One evening when Pamela was showing Martha a sketch she had made of an old barn and some pine trees, Martha said:

"Why, that's near the top of Long Lane, isn't it?—near where the Wishing Well is! And a very handsome picture it makes, to be sure."

"The Wishing Well!" said Pamela. "Where's that? It sounds exciting."

"Well, you know as you gets near the top of Long Lane," said Martha, busily stoning raisins into a basin that stood on the kitchen table, "on your right hand, as you're going up, you pass a white gate that leads into a field and an old disused chalk quarry—there's poppies and long grass growing all about in the summer—and there's a few trees at the top of the field, at the head of the scooped-out chalk-pit.... Well, a few yards inside the gate, on your left, and almost hidden by an overhanging hedge, is the well. You probably wouldn't notice it if you wasn't looking for it!
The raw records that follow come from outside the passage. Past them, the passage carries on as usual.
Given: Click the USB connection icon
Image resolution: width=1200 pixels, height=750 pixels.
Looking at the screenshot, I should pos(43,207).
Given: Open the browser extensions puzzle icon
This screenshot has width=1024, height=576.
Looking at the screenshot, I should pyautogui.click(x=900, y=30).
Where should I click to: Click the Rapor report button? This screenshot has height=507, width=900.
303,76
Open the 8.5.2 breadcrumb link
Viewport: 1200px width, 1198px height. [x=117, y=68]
But there it is, as sure as I'm sitting here, stoning these raisins—and Ellen will tell you the same as it's the truth I'm speaking."

"And why is it called a Wishing Well?" inquired Pamela.

"Oh, there's some old story that if you was to write a wish on a piece of paper and throw it into the well on a moonlight night, whatever you wished would come true," Martha chuckled. "But I don't know as I believes it—though I did have a wish that way once—in my young days, mind you——"

"And did it come true?" asked Pamela, eagerly.

"Well, no—I can't say it did," replied Martha, "but then, according to the story it was my fault. I ought to have kept it secret, and I went and spoke it out to some one, not thinking like—and so it didn't come true."

"Didn't you wish again ever?"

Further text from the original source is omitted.